The entire evening would pass thus, and it would be late
in the night before I would ask for a light, or get one myself.
Everything about the house was left unchanged, not a piece of paper was
moved. The great leather armchair in which my father sat, stood near the
fire; his table and his books, just as he left them; I respected even the
dust on these articles, which in life, he never liked to see disturbed.
The walls of that solitary house, accustomed to silence and the most
tranquil life, seemed to look down on me in pity as I sat in my father's
chair, enveloped in his dressing-gown. A feeble voice seemed to whisper:
"Where is the father? It is plain to see that this is an orphan."

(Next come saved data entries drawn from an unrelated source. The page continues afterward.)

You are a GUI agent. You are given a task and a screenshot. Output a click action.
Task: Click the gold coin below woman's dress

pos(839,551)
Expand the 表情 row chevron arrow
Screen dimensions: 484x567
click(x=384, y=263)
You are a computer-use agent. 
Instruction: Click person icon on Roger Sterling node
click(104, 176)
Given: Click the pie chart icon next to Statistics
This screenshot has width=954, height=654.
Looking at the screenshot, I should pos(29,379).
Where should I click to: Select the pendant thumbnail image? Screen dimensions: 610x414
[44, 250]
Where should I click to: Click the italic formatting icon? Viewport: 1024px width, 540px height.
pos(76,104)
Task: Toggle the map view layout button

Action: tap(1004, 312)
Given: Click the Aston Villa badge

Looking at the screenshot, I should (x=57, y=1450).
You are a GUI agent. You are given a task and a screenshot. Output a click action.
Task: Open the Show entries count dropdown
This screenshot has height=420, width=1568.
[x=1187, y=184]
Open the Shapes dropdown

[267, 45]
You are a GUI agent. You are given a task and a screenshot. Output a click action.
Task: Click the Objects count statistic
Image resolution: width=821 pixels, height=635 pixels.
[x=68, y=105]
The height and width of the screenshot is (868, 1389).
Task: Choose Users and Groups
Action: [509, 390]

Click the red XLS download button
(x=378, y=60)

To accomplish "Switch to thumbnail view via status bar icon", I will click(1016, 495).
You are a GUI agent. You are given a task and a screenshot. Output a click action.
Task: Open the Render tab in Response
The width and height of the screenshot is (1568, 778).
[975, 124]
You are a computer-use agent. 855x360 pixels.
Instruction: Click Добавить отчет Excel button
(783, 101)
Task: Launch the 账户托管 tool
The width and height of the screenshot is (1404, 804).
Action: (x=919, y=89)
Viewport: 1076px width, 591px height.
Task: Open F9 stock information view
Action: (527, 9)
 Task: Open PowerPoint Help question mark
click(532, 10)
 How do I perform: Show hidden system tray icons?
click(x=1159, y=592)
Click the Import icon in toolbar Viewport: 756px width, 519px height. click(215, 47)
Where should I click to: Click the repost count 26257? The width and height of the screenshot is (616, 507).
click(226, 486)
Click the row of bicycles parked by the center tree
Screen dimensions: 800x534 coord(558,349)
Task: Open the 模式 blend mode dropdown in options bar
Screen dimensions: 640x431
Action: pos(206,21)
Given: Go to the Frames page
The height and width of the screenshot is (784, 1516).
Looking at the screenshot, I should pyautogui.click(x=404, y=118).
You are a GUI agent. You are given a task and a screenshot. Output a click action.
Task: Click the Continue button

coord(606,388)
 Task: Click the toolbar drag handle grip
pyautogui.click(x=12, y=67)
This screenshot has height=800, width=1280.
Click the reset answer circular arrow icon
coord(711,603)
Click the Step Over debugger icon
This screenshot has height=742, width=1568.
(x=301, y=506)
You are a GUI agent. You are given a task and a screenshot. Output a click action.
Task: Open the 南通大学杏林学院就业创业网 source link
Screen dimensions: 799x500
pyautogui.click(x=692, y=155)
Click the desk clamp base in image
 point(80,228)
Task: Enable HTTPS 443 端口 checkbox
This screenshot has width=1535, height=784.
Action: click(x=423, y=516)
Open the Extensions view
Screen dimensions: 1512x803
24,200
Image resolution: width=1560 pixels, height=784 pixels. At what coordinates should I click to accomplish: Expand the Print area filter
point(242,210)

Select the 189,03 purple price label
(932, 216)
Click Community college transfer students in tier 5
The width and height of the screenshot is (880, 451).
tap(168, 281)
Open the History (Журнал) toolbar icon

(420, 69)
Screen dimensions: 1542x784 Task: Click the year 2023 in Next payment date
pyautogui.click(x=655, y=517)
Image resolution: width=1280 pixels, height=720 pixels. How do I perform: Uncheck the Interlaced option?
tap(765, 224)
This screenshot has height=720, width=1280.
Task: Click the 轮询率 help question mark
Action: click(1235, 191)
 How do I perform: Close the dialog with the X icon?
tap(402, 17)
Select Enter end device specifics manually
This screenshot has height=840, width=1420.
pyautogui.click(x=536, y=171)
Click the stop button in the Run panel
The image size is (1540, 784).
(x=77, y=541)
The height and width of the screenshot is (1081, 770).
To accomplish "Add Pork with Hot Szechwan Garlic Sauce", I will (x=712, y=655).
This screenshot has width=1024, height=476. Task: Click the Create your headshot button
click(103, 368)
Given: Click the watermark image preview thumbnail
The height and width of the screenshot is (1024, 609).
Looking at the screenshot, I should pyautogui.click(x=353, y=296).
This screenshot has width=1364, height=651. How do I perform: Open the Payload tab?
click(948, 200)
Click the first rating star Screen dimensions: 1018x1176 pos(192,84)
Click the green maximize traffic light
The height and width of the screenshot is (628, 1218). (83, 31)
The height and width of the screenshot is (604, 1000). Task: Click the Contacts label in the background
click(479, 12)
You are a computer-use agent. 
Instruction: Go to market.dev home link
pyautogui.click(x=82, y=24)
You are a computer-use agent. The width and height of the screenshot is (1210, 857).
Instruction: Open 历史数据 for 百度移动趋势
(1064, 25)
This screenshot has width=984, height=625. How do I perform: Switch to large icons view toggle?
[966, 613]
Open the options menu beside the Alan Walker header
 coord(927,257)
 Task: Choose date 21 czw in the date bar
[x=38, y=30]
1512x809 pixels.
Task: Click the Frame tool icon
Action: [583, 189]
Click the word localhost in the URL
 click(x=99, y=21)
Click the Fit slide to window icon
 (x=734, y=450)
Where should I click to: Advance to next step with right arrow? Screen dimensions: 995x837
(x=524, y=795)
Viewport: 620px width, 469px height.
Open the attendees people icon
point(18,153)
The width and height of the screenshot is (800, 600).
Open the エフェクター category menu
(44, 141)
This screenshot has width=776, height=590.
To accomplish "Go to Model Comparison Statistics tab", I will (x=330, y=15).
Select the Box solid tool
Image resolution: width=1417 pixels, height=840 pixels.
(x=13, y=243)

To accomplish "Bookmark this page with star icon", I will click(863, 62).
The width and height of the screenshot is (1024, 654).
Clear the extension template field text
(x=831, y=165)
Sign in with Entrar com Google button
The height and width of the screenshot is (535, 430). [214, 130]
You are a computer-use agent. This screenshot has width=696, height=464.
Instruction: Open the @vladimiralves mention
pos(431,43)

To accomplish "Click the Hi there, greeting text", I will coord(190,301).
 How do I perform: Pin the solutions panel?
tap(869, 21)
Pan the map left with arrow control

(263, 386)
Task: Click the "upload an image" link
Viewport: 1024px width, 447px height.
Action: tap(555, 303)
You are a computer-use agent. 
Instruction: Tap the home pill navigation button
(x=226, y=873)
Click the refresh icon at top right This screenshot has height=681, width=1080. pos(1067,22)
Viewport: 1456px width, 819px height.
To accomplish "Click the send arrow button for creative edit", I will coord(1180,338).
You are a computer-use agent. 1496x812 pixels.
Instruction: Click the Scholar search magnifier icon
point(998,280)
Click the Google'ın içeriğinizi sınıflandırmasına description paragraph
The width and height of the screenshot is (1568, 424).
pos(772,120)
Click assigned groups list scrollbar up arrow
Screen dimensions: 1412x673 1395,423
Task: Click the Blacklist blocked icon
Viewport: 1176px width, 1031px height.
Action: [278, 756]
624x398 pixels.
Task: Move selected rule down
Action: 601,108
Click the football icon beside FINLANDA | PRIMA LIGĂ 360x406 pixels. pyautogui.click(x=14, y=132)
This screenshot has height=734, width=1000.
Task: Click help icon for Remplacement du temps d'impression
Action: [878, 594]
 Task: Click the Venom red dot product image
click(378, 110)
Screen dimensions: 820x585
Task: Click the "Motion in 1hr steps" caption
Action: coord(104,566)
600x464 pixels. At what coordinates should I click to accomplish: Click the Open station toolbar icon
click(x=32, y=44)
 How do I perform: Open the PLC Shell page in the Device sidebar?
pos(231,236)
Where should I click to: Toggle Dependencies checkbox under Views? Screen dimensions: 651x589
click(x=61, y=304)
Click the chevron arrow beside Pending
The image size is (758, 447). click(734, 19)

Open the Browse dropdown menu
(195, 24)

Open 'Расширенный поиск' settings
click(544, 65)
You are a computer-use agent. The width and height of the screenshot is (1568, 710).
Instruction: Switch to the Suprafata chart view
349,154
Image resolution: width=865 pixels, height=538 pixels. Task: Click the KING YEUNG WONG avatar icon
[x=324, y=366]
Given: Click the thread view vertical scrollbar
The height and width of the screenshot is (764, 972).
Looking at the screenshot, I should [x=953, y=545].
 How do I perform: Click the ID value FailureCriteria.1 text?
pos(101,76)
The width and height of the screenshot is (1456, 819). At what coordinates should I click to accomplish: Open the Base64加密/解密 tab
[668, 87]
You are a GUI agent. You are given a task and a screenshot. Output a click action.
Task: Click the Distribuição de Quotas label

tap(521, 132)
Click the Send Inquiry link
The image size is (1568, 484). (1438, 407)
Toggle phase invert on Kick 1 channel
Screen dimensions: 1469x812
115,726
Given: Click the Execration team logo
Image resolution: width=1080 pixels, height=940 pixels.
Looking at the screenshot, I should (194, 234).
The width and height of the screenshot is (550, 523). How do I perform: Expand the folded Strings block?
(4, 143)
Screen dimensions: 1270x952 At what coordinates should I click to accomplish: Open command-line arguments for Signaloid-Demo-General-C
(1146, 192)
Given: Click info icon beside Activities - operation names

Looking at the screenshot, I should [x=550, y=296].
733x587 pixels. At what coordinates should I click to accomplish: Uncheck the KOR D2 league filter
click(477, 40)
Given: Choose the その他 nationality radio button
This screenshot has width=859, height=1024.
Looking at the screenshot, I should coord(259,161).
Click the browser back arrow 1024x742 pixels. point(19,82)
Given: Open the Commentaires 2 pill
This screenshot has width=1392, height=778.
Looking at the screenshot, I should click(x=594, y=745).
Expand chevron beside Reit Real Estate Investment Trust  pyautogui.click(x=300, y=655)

I received several letters from Paris and replied to each that I desired
to pass the summer alone in the country, as my father was accustomed to
do. I began to realize that in all evil there is some good, and that
sorrow, whatever else may be said of it, is a means of repose. Whatever
the message brought by those who are sent by God, they always accomplish
the happy result of awakening us from the sleep of the world, and when
they speak, all are silent. Passing sorrows blaspheme and accuse Heaven;
great sorrows neither accuse nor blaspheme, they listen.
In the morning, I passed entire hours in the contemplation of nature. My
windows overlooked a valley in the midst of which arose the village
steeple; all was plain and calm.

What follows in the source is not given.